At the end of therapy subjectively the sensations of food stopping in the mouth and sticking in the throat decreased. Physical assessment showed improvement of the tongue and lip movements. The patients became able to perform diadochokinetic exercises. The FEES showed almost normal oral bolus propulsion, effective pharyngeal squeeze and absence of pathologic post-swallow residues in the pharynx. After two weeks the scores for swallowing and drooling subscale were respectively 18 and 20 in case 1 and 14 and 21 in case 2. The ROMP results remained stable at the end of the therapy.
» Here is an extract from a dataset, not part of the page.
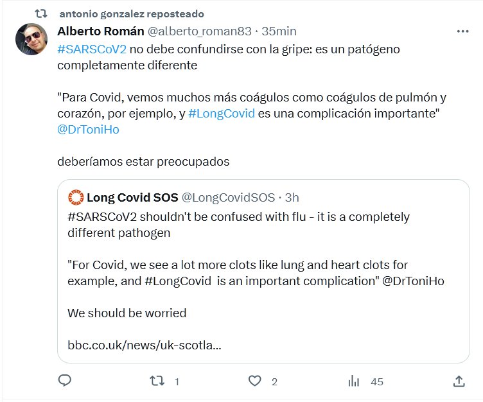This screenshot has height=402, width=483.
Task: Click the share upload icon
Action: (x=459, y=381)

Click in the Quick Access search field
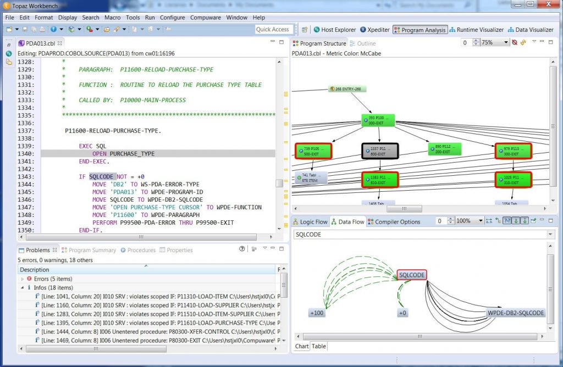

In the conditions of the PD itself, such as rigidity and bradykinesia, dysphagia and drooling are commonly observed. Particularly the impairment in swallowing may be caused by a change of the oral or pharyngeal phase. Pneumonia prevention makes necessary for PD patients to attend rehabilitation programs whose goal is to obtain better strength and mobility of the involved structures. The exercises of the lip and tongue are frequently indicated because their movements are considered hypokinetic. Generally, behavioral strategies are suggested to shift habitual motor control to a goal-directed one by specific self-prompting instructions or cues or a combination of these. The beneficial effects of the cues are attributed to a re-direction from more to less affected neural circuits . The positive effects of cueing in PD patients are abundant and known . Regarding head-neck district was demonstrated that topic cues increase intelligibility in dysarthria  and that, as showed by Pinnington et al. , verbal cueing resulted in a significant reduction in the duration of the oral phase of swallowing. Moreover, Nakamura and Satoshi  observed that auditory verbal cues can improve the swallow physiology in normal participants. In order to strength the effectiveness of tongue and labial continence rehabilitation maneuvers we combined auditory non-verbal and visual cues. To date no work has addressed the effects of these last cues in dysphagic PD patients. We obtained encouraging subjective and physical results in both saliva control and swallowing quality function. It is probably that the visual cues correct and regulate the scaling and amplitude generation during movements and on the other hand the auditory cues affect the timing and coordination of lip and tongue performances as occurs for the gait control . Nevertheless, further studies need to define the role of the cues in PD dysphagia first of all by increasing the study sample and comparing results of patients treated with traditional rehabilitation maneuvers with the ones obtained by the association with sensory cues.
In conclusion we observed improvement of swallowing function and saliva control in patients affected by Parkinson disease by adding sensory cues to traditional rehabilitation exercises. These results may encourage to further studies.